The shares in an Israeli microchip company hit a record high after analyses showed that its technology is used in the recently launched iPhone 7, Reuters reported Tuesday.
Shares in Ceva, a firm that develops digital signal processors and licenses its designs to chipmakers including Intel and Samsung, jumped 10.3 percent to a record $34.99 per share after companies specializing in analyzing phone technology discovered its hardware in the iPhone 7 and 7 Plus.
The newfound interest in Ceva marks a comeback for the company. Ceva products hadn’t been used in Apple products since the iPhone 3 and iPhone 4 five years ago, Haaretz reported.

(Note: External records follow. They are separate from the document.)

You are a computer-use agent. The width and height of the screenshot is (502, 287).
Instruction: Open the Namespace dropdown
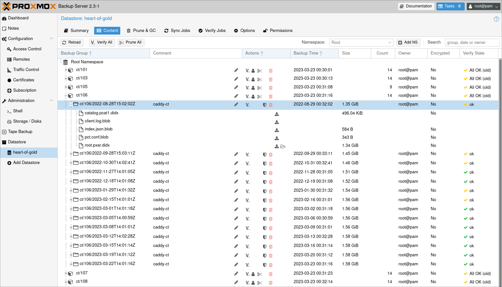click(361, 42)
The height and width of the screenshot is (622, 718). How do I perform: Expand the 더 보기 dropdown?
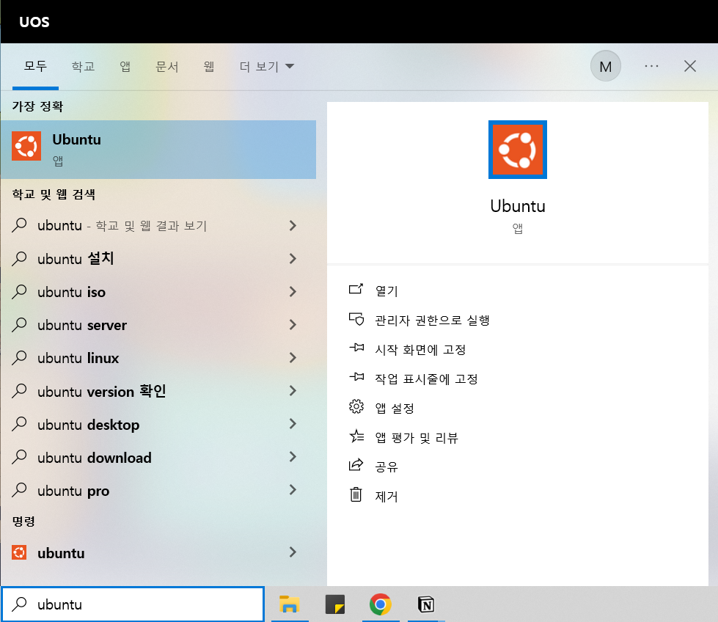[x=266, y=67]
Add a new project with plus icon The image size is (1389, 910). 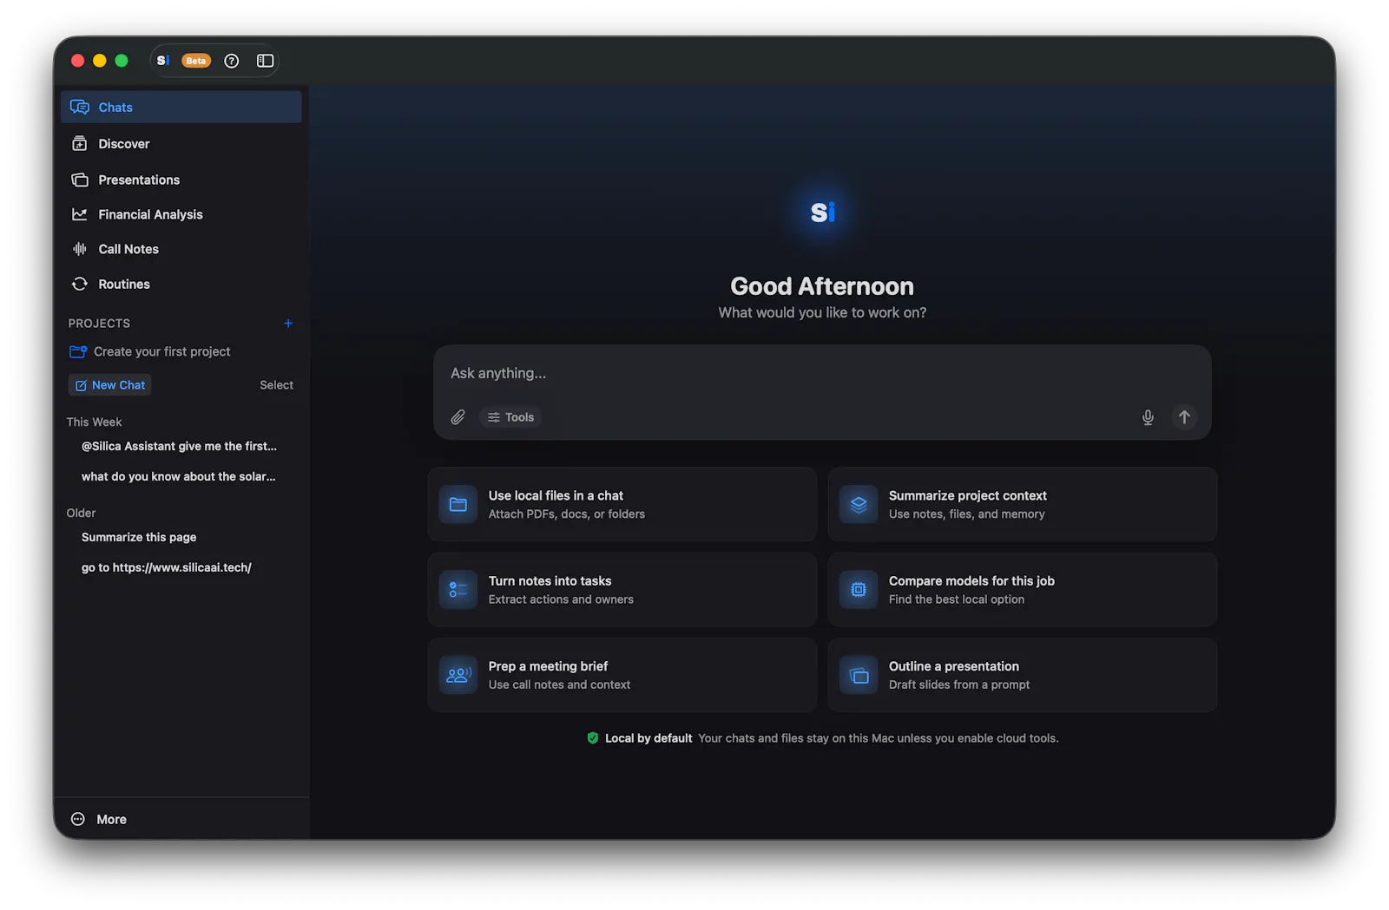point(288,324)
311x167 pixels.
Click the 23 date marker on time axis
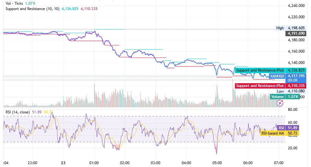(63, 163)
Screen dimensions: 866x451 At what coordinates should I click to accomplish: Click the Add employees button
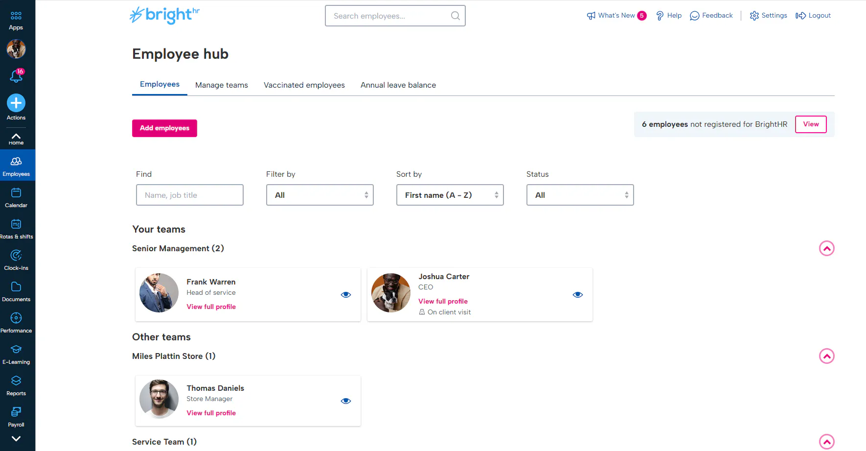tap(164, 128)
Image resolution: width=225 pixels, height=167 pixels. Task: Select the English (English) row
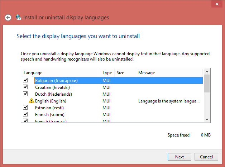[51, 101]
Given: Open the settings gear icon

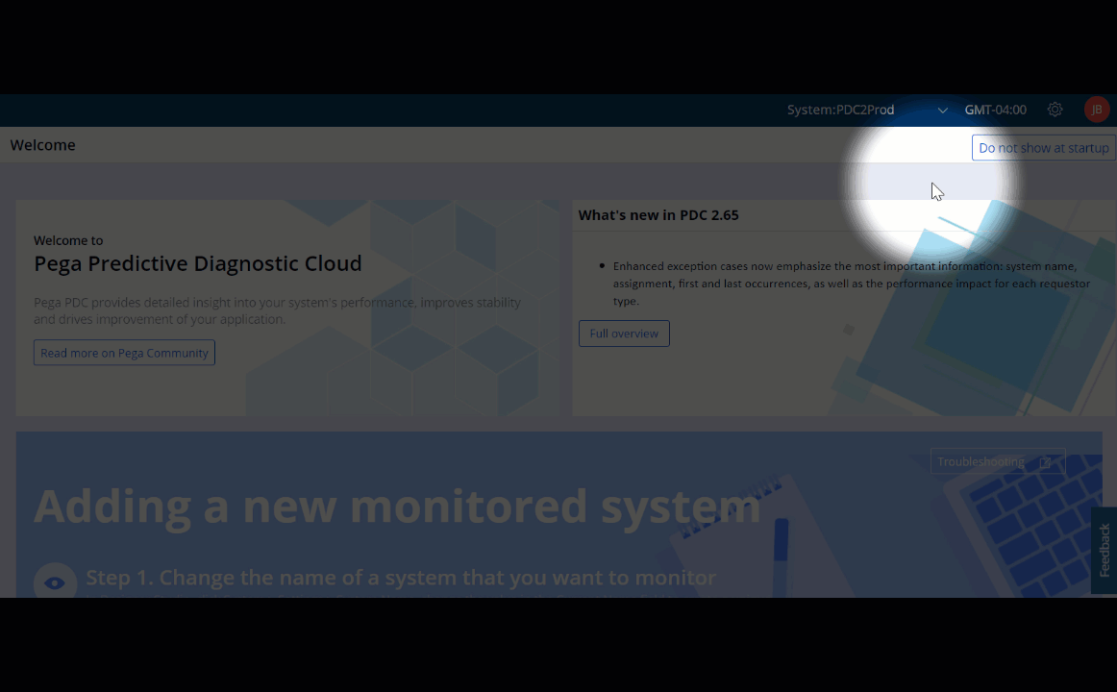Looking at the screenshot, I should [1055, 110].
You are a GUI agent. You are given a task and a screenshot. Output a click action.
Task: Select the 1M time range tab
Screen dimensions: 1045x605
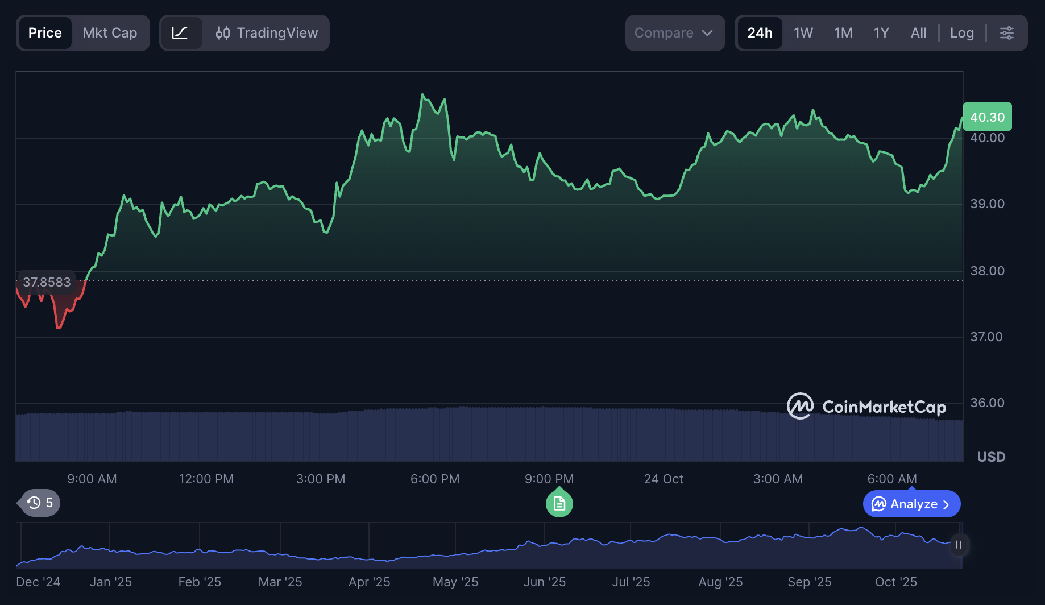click(843, 33)
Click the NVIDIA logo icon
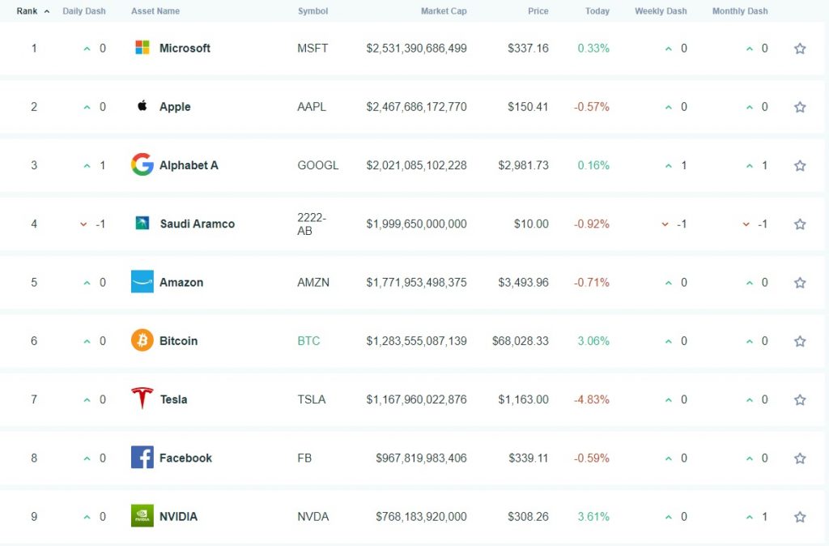829x546 pixels. click(142, 516)
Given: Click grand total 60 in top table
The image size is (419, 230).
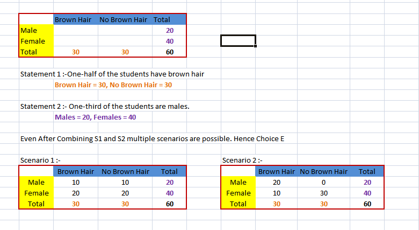Looking at the screenshot, I should click(x=170, y=52).
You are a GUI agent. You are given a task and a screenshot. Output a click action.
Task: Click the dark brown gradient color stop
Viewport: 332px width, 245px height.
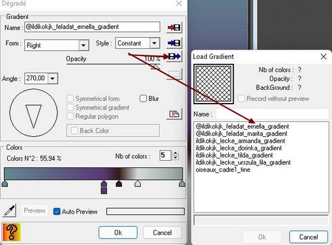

In recent years, Apple has mostly used digital signal processors from Qualcomm instead.
“Since 2012 our numbers were down because of Qualcomm,” Ceva Chief Financial Officer Yaniv Arieli told Reuters. “This year that’s changing and our customers are successful in launching their own LTE chips,” which are used in 4G smartphones.
“We view Ceva as one of the main beneficiaries from the launch of the iPhone 7/7+,” analyst Gary Mobley told Reuters. Mobley also predicted that Ceva and Qualcomm will share the market for the thin modems for the iPhone, which would boost Ceva’s earnings.